Friday, December 27, 2013

momentum.

today was a good day. i feel like my old self again. my pre-thanksgiving self. my full-of-willpower self. i've been semi-fat fasting, predominantly with HWC (heavy whipping cream) in coffee. the past two nights i have had some salad with bacon, cheese, almond slivers and dressing. sorry, but this girl needs something to chew! today someone brought two AMAZING looking pizzas to my office. one was a buffalo chicken pizza with blue cheese, celery, cheddar and buffalo sauce. the other was loaded baked potato with potatoes, chives, bacon, cheddar, sour cream and ranch. if i had a good streak going of good behavior and losses, this would have been a "three bite rule" occasion. but after christmas, i don't deserve one bite, let alone three. so it bothered me, but it didn't crush me. after work i went to the gym and it felt good. i used to need my ipad or kindle to distract me while i ran so i didn't dwell on the time left. but now i can run and listen to music and just be content in my own head. at one point there were guys on either side of me and all three of us were running, and it felt pretty cool. i didn't feel like the fat girl at the gym, i just felt like one of the people working out at the gym with everyone else. 

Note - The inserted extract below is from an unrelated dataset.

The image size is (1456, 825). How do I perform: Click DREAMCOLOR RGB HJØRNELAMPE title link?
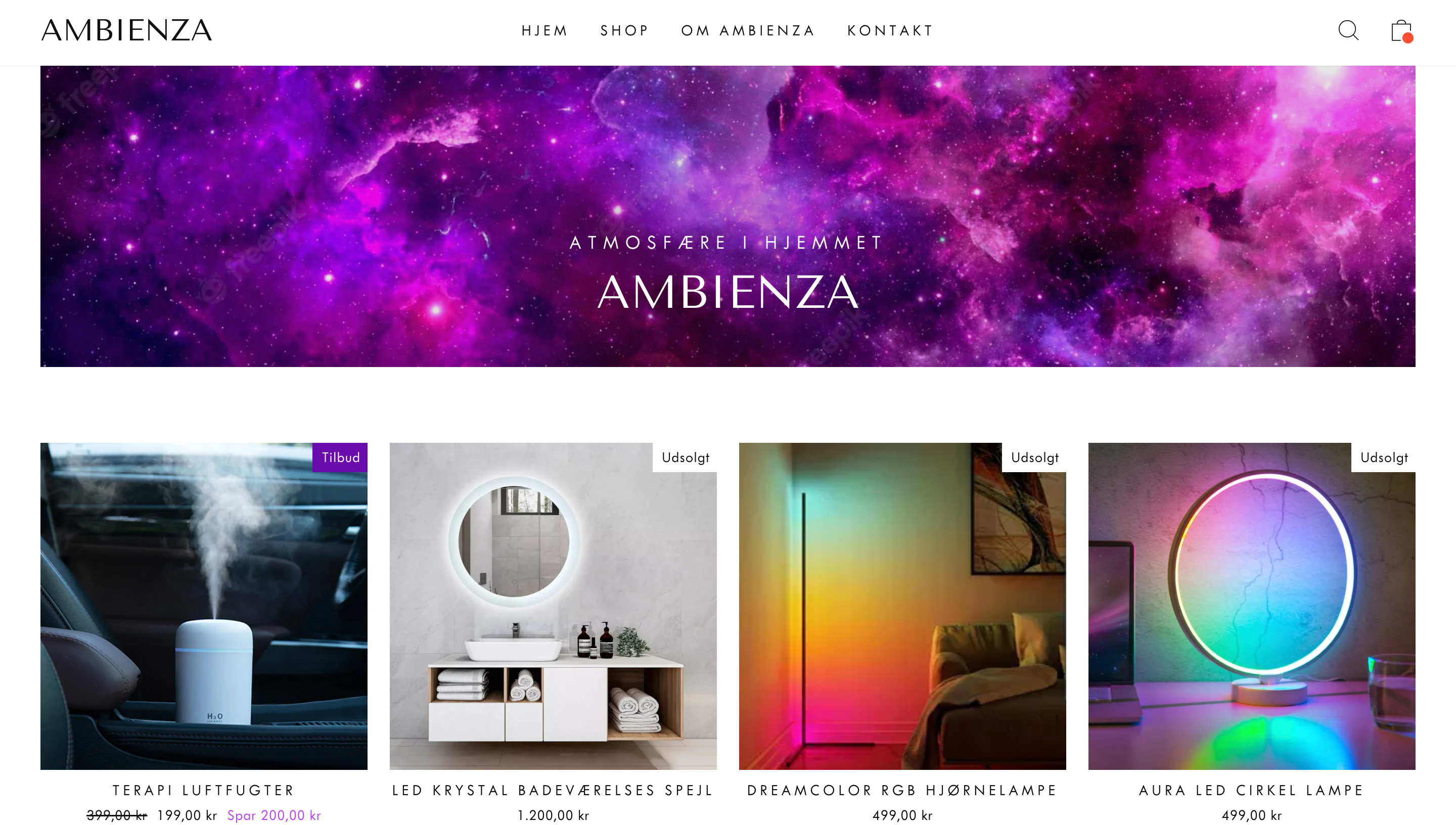902,791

i'm back to 166.4. i was 165.8 after tops on monday, so i'm sooooo close to being back to my weigh-in weight. then i just need to lose a bit more by monday night to get that elf charm and finish 2013 with a loss at every single weigh-in. 

my weekend of solitude is starting to fill up a bit. tomorrow evening my girlfriends want to get together. initially we discussed going to someone's house for snacks and beers. "snacks" are my downfall. when we're all around a table laughing and grazing, it's so hard for me. i suggested going out. i can be just as happy with my girls and just drink diet soda. but on sunday i'm going to hang out with a friend i haven't seen over a year, so i really can't be like "come to my house and we won't eat." there's a great asian fusion place around the corner, so i am thinking we can go there and i can have the seared tuna which should be next to nothing, along with some pieces of sashimi. i just looked at the menu and started to get sad about all of the delicious sushi i can't have, so let's talk about that another time. 

tomorrow morning i have band practice, then i want to go to the gym. if i can work out for the next three days, i should have no problem on monday. in fact, maybe if i work out saturday and sunday, i can skip my pre-tops workout of shame!

have a great weekend! 

2 comments:

  1. Glad you're doing well Amy! Hope you have a great New Year!!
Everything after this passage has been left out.